Chris Trigaux - But I'm Sexy, Can't You Tell?
My name is Chris Trigaux; I’m born and raised in Connecticut in the US. During high school, photography became one of my biggest interests. I would double up on photo classes and spend my free periods in the black and white darkroom at school. I also spent a ton of time googling stuff about cameras when I was home (still do). I’m a total tech nerd when it comes to gear. I just graduated with my Bachelor of Fine Arts in Art Photography from Syracuse University. I took a class there on photo books from master Doug DuBois, which really changed my whole outlook on images and art. That class, prompted me to want to start making self-published zines and books. I started Humble Parrot in 2013 as a publishing moniker, an alter-ego to produce work under. I liked the idea of the parrot, as this phenomenon that repeats whatever is said around it, reproducing it’s environment similar to a camera. And it’s a humble parrot because it’s unassuming candid street photography I’m interested in, not grandiose fashion photography or Gregory Crewdson style work. The publishing moniker helps build a brand for future projects, and gives credibility to the work. I got a high school buddy (shout out to Joe Maccarone) to make the logo, setup a Big Cartel website, and I had a “publishing company.” The internet is this amazing device for emerging artists, that allows us to circumnavigate traditional publishing routes. I plan on continuing to pump out content and zines through Humble Parrot. I’m also open to collaborations and bringing other artists onto the brand. It’s still in the infant stage, there are so many possibilities!
The zine that launched the brand is But I’m Sexy, Can’t You Tell?, which I put out in late 2013 (it still available). It was a long process, mostly because I’m new to photography and book arts. I went through crappy edit after crappy edit until I finally settled on something I felt was publishable. I would show the mock-ups to my professors and trusted friends for feedback and see what worked and didn’t. But once you get to a certain point, you just have to make a decision. Eventually people start to give contradictory advice because they feel obligated to say something and the edit is either too dense or too sparse, or flows too quickly or slowly, or it’s too long or too short.
The edit is framed around two things. The first being themes of sexuality and representation, and how those interact in the urban space. To de-academicize that, it’s interesting to me and telling in our culture when someone graffitis a penis onto an ad, or how blatantly phallic a sausage advertisement can be.

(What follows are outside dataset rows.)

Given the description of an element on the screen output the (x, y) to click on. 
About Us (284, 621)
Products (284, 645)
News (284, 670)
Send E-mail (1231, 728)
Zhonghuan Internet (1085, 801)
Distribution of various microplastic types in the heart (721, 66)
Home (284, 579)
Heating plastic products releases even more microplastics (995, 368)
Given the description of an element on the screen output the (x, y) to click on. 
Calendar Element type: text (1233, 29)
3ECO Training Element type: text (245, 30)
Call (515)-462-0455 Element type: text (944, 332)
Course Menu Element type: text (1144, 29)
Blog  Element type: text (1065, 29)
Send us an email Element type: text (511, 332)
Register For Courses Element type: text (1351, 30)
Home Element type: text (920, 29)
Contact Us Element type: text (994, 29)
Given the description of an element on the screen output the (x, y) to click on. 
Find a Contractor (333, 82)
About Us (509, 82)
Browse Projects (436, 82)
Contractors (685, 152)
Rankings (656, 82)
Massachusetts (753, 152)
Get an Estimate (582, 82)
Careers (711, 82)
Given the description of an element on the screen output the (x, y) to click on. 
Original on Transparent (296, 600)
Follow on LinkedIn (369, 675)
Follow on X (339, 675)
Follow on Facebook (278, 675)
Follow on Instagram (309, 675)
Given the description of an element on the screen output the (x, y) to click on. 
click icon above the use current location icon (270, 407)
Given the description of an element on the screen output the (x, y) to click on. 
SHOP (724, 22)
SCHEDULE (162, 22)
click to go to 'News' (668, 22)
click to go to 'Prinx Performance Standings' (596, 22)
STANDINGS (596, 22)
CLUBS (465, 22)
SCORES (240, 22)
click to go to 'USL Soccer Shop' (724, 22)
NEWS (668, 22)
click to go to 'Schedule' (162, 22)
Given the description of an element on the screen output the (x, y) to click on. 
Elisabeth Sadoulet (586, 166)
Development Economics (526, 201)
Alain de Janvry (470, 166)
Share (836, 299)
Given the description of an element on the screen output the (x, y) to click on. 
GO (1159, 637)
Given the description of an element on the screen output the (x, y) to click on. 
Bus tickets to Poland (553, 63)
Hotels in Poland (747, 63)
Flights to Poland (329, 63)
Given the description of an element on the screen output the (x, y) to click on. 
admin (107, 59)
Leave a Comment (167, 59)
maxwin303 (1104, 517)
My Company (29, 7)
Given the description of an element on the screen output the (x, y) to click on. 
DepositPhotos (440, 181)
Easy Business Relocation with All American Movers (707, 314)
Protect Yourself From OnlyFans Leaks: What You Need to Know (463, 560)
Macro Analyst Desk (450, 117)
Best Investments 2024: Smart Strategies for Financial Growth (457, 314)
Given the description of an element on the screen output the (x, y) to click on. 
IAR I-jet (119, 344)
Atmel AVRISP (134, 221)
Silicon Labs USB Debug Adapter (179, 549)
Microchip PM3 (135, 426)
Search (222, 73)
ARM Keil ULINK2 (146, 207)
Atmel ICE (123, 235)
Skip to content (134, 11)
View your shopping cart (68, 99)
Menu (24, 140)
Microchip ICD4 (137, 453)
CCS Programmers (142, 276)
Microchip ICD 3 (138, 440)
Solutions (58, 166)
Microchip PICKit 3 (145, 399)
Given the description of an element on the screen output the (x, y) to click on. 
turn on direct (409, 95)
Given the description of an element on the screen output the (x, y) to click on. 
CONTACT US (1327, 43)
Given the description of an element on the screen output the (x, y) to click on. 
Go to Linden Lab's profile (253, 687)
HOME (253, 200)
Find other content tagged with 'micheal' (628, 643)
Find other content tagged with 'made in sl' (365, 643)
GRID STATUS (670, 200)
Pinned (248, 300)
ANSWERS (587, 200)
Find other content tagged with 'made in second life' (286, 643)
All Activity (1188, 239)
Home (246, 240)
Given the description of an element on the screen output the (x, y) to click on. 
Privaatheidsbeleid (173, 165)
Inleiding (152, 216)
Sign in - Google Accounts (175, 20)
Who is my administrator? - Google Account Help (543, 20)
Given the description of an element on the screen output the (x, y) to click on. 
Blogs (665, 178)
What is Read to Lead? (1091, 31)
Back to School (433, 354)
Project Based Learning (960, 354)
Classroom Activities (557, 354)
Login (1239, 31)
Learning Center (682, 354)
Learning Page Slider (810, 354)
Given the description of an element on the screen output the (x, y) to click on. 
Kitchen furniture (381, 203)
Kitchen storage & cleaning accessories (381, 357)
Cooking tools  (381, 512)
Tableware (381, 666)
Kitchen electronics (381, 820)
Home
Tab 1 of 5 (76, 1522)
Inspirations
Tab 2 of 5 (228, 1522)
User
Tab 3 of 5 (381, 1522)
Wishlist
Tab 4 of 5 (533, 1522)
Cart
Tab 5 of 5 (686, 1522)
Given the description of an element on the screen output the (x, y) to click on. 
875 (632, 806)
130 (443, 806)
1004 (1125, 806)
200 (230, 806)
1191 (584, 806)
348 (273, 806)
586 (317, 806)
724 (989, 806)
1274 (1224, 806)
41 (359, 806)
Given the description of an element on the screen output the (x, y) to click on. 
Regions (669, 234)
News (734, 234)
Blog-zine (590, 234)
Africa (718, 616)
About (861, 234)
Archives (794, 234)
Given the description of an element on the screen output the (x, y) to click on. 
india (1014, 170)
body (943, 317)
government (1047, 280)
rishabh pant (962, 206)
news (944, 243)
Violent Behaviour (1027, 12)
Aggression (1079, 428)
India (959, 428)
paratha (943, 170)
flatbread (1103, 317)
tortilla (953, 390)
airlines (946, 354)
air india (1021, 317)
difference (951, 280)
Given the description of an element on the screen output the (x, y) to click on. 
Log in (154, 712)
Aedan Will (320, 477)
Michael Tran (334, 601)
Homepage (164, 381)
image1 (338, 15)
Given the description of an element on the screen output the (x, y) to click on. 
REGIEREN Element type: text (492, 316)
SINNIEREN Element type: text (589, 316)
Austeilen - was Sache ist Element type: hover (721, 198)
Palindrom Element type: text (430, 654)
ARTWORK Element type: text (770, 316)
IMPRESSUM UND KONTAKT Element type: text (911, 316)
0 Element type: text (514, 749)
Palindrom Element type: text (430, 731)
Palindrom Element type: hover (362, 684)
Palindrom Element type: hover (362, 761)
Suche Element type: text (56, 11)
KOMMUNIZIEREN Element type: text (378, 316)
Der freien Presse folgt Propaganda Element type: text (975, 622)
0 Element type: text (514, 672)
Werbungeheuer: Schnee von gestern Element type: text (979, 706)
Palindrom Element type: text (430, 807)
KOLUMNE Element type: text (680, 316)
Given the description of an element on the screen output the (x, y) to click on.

One of my favorite images in the zine is just over half way in the edit, of a back of a car. On the spare tire is a printed image of a child in an American flag t-shirt with an American flag backdrop. Also on the car is a plate with an American flag and a bald eagle. All of this is on a Japanese car with a Czech Republic license plate. For me, this interaction is really interesting, how this individual chooses to represent himself with this absurd Americana iconography. It’s also just plain funny for me as an American to look at that picture. Humor plays a big role in my edits.
The second major sequencing criteria is formal, meaning matching similar shapes and lines from one picture to the next. The middle image of the edit, of the porn magazine in the circle of a tree in surrounded before and after by pictures featuring big circles. Statue of liberty crown, big table, spare tire - I use stuff like that to keep things relatable and build a rhythm.
The title was a struggle to settle on too. The other major contenders were “I Love You, More Than You” and “Unexceptionally Stable.” The former being too broad and more generally about street photography (for me), and the latter being too clunky. I wanted something that rolled off the tongue and had a stickiness in the mind while still describing the work. I got to the point where I felt satisfied with everything enough and went to print. I did a run of 77 copies through an awesome production house called Conveyor Arts.
I think if I were to do it all over again I would try and make the edit more purposeful. By that, I mean easier to understand and sharply to the point. I was editing in the mindset of these beautiful large format art books I was looking at in class that dealt with subtle and abstract themes. They are often sequenced in a way that requires a slow thoughtful reader to come back to the book multiple times. The medium of a zine is quick and small. People don’t slowly page through a 5 inch stable-bound product the same way they do a 200 page rag paper book.